INSTRUCTIONS FOR THE TASK:
Rewrite all of the rows below, changing every "Image resolution" to "Screenshot resolution" and leaving everything else as it is.
• • •
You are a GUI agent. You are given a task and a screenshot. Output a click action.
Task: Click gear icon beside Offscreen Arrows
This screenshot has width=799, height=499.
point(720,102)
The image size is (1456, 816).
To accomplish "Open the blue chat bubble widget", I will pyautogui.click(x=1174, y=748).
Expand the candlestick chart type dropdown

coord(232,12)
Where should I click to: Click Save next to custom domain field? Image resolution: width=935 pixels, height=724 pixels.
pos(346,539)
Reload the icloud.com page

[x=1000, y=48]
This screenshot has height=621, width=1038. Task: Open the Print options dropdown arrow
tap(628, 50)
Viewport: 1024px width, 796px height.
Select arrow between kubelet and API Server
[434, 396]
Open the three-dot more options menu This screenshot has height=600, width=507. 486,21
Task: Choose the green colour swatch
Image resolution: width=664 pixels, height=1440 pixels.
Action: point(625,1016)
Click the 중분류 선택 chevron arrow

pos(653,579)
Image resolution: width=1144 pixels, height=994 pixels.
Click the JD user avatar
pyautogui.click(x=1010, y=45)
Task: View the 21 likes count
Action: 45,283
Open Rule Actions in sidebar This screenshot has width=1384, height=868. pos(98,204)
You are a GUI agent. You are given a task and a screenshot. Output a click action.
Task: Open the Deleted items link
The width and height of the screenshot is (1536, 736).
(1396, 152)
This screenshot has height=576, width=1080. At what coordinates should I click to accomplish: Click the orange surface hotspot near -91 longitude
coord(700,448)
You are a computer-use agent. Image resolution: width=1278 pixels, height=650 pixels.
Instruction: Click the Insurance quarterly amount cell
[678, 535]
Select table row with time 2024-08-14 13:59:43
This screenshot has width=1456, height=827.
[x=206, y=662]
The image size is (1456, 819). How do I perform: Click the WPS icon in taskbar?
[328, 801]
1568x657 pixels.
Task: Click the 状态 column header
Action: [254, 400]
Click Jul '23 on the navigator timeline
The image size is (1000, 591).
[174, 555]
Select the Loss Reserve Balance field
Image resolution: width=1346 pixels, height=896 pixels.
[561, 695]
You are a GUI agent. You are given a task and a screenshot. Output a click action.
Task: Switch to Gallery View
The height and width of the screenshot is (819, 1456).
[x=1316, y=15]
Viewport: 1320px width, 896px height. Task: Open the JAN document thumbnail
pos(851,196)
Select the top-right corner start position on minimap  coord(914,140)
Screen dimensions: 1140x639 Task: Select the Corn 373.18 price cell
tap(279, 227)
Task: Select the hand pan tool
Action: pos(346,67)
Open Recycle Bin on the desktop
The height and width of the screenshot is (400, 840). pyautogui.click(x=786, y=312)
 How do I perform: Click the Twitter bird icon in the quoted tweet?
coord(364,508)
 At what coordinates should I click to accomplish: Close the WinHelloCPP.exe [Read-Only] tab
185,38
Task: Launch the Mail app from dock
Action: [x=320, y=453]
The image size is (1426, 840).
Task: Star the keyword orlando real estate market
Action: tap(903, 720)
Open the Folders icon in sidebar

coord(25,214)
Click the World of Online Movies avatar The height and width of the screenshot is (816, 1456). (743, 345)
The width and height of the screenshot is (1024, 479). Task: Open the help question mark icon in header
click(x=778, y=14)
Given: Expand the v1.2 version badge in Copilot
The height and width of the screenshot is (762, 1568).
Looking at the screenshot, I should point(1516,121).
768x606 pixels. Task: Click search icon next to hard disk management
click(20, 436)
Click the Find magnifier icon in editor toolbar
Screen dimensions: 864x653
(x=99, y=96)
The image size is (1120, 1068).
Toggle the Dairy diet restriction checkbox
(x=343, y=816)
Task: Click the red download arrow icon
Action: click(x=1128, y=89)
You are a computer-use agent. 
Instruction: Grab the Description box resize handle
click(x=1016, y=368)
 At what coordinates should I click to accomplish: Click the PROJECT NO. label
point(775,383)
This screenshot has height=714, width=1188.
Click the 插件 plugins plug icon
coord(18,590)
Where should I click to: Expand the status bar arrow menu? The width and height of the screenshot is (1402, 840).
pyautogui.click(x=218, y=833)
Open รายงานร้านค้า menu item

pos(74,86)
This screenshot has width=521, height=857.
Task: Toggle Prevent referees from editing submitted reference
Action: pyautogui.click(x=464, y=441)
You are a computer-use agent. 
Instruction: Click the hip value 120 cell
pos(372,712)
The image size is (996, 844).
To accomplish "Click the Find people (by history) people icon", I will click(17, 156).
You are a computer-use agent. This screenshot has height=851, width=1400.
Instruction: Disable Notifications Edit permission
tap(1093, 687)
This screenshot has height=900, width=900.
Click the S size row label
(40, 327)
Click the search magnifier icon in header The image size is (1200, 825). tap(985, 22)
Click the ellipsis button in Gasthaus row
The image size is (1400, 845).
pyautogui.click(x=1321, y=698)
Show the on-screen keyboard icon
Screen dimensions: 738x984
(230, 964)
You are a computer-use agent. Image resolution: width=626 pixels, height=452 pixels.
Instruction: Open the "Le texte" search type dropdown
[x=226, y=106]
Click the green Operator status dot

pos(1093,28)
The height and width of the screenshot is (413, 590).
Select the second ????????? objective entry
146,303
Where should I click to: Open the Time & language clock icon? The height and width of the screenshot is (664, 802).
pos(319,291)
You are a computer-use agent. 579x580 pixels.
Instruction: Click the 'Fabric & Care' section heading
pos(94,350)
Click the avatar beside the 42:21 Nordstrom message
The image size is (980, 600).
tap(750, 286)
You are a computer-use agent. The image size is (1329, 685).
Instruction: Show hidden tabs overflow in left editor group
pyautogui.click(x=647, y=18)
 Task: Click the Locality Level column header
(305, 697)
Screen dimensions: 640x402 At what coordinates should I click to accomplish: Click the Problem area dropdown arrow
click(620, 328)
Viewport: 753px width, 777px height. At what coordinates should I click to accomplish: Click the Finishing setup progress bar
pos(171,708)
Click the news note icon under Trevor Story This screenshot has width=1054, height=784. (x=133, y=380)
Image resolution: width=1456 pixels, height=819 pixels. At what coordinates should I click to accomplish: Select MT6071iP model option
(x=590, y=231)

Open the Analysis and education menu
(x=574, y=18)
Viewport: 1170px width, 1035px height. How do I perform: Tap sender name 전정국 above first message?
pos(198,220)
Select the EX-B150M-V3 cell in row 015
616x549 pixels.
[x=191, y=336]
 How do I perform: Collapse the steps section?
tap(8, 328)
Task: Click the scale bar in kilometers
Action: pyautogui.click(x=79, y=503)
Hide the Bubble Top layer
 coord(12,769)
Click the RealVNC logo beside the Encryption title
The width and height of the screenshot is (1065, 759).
• • •
THE RESPONSE:
You are a GUI agent. You are given a task and a screenshot. Output a click action.
Task: Click gear icon beside Offscreen Arrows
This screenshot has width=799, height=499.
point(720,102)
The image size is (1456, 816).
To accomplish "Open the blue chat bubble widget", I will pyautogui.click(x=1174, y=748).
Expand the candlestick chart type dropdown

coord(232,12)
Where should I click to: Click Save next to custom domain field? Screenshot resolution: width=935 pixels, height=724 pixels.
pos(346,539)
Reload the icloud.com page

[x=1000, y=48]
This screenshot has height=621, width=1038. Task: Open the Print options dropdown arrow
tap(628, 50)
Viewport: 1024px width, 796px height.
Select arrow between kubelet and API Server
[434, 396]
Open the three-dot more options menu This screenshot has height=600, width=507. 486,21
Task: Choose the green colour swatch
Screenshot resolution: width=664 pixels, height=1440 pixels.
Action: point(625,1016)
Click the 중분류 선택 chevron arrow

pos(653,579)
Screenshot resolution: width=1144 pixels, height=994 pixels.
Click the JD user avatar
pyautogui.click(x=1010, y=45)
Task: View the 21 likes count
Action: 45,283
Open Rule Actions in sidebar This screenshot has width=1384, height=868. pos(98,204)
You are a GUI agent. You are given a task and a screenshot. Output a click action.
Task: Open the Deleted items link
The width and height of the screenshot is (1536, 736).
(1396, 152)
This screenshot has height=576, width=1080. At what coordinates should I click to accomplish: Click the orange surface hotspot near -91 longitude
coord(700,448)
You are a computer-use agent. Screenshot resolution: width=1278 pixels, height=650 pixels.
Instruction: Click the Insurance quarterly amount cell
[678, 535]
Select table row with time 2024-08-14 13:59:43
This screenshot has width=1456, height=827.
[x=206, y=662]
The image size is (1456, 819). How do I perform: Click the WPS icon in taskbar?
[328, 801]
1568x657 pixels.
Task: Click the 状态 column header
Action: [254, 400]
Click Jul '23 on the navigator timeline
The image size is (1000, 591).
[174, 555]
Select the Loss Reserve Balance field
Screenshot resolution: width=1346 pixels, height=896 pixels.
[561, 695]
You are a GUI agent. You are given a task and a screenshot. Output a click action.
Task: Switch to Gallery View
The height and width of the screenshot is (819, 1456).
[x=1316, y=15]
Viewport: 1320px width, 896px height. Task: Open the JAN document thumbnail
pos(851,196)
Select the top-right corner start position on minimap  coord(914,140)
Screen dimensions: 1140x639 Task: Select the Corn 373.18 price cell
tap(279, 227)
Task: Select the hand pan tool
Action: pos(346,67)
Open Recycle Bin on the desktop
The height and width of the screenshot is (400, 840). pyautogui.click(x=786, y=312)
 How do I perform: Click the Twitter bird icon in the quoted tweet?
coord(364,508)
 At what coordinates should I click to accomplish: Close the WinHelloCPP.exe [Read-Only] tab
185,38
Task: Launch the Mail app from dock
Action: [x=320, y=453]
The image size is (1426, 840).
Task: Star the keyword orlando real estate market
Action: tap(903, 720)
Open the Folders icon in sidebar

coord(25,214)
Click the World of Online Movies avatar The height and width of the screenshot is (816, 1456). (743, 345)
The width and height of the screenshot is (1024, 479). Task: Open the help question mark icon in header
click(x=778, y=14)
Given: Expand the v1.2 version badge in Copilot
The height and width of the screenshot is (762, 1568).
Looking at the screenshot, I should point(1516,121).
768x606 pixels. Task: Click search icon next to hard disk management
click(20, 436)
Click the Find magnifier icon in editor toolbar
Screen dimensions: 864x653
(x=99, y=96)
The image size is (1120, 1068).
Toggle the Dairy diet restriction checkbox
(x=343, y=816)
Task: Click the red download arrow icon
Action: click(x=1128, y=89)
You are a computer-use agent. 
Instruction: Grab the Description box resize handle
click(x=1016, y=368)
 At what coordinates should I click to accomplish: Click the PROJECT NO. label
point(775,383)
This screenshot has height=714, width=1188.
Click the 插件 plugins plug icon
coord(18,590)
Where should I click to: Expand the status bar arrow menu? The width and height of the screenshot is (1402, 840).
pyautogui.click(x=218, y=833)
Open รายงานร้านค้า menu item

pos(74,86)
This screenshot has width=521, height=857.
Task: Toggle Prevent referees from editing submitted reference
Action: pyautogui.click(x=464, y=441)
You are a computer-use agent. 
Instruction: Click the hip value 120 cell
pos(372,712)
The image size is (996, 844).
To accomplish "Click the Find people (by history) people icon", I will click(17, 156).
You are a computer-use agent. This screenshot has height=851, width=1400.
Instruction: Disable Notifications Edit permission
tap(1093, 687)
This screenshot has height=900, width=900.
Click the S size row label
(40, 327)
Click the search magnifier icon in header The image size is (1200, 825). tap(985, 22)
Click the ellipsis button in Gasthaus row
The image size is (1400, 845).
pyautogui.click(x=1321, y=698)
Show the on-screen keyboard icon
Screen dimensions: 738x984
(230, 964)
You are a computer-use agent. Screenshot resolution: width=626 pixels, height=452 pixels.
Instruction: Open the "Le texte" search type dropdown
[x=226, y=106]
Click the green Operator status dot

pos(1093,28)
The height and width of the screenshot is (413, 590).
Select the second ????????? objective entry
146,303
Where should I click to: Open the Time & language clock icon? The height and width of the screenshot is (664, 802).
pos(319,291)
You are a computer-use agent. 579x580 pixels.
Instruction: Click the 'Fabric & Care' section heading
pos(94,350)
Click the avatar beside the 42:21 Nordstrom message
The image size is (980, 600).
tap(750, 286)
You are a computer-use agent. The image size is (1329, 685).
Instruction: Show hidden tabs overflow in left editor group
pyautogui.click(x=647, y=18)
 Task: Click the Locality Level column header
(305, 697)
Screen dimensions: 640x402 At what coordinates should I click to accomplish: Click the Problem area dropdown arrow
click(620, 328)
Viewport: 753px width, 777px height. At what coordinates should I click to accomplish: Click the Finishing setup progress bar
pos(171,708)
Click the news note icon under Trevor Story This screenshot has width=1054, height=784. (x=133, y=380)
Screenshot resolution: width=1456 pixels, height=819 pixels. At what coordinates should I click to accomplish: Select MT6071iP model option
(x=590, y=231)

Open the Analysis and education menu
(x=574, y=18)
Viewport: 1170px width, 1035px height. How do I perform: Tap sender name 전정국 above first message?
pos(198,220)
Select the EX-B150M-V3 cell in row 015
616x549 pixels.
[x=191, y=336]
 How do I perform: Collapse the steps section?
tap(8, 328)
Task: Click the scale bar in kilometers
Action: pyautogui.click(x=79, y=503)
Hide the Bubble Top layer
 coord(12,769)
Click the RealVNC logo beside the Encryption title
The width and height of the screenshot is (1065, 759).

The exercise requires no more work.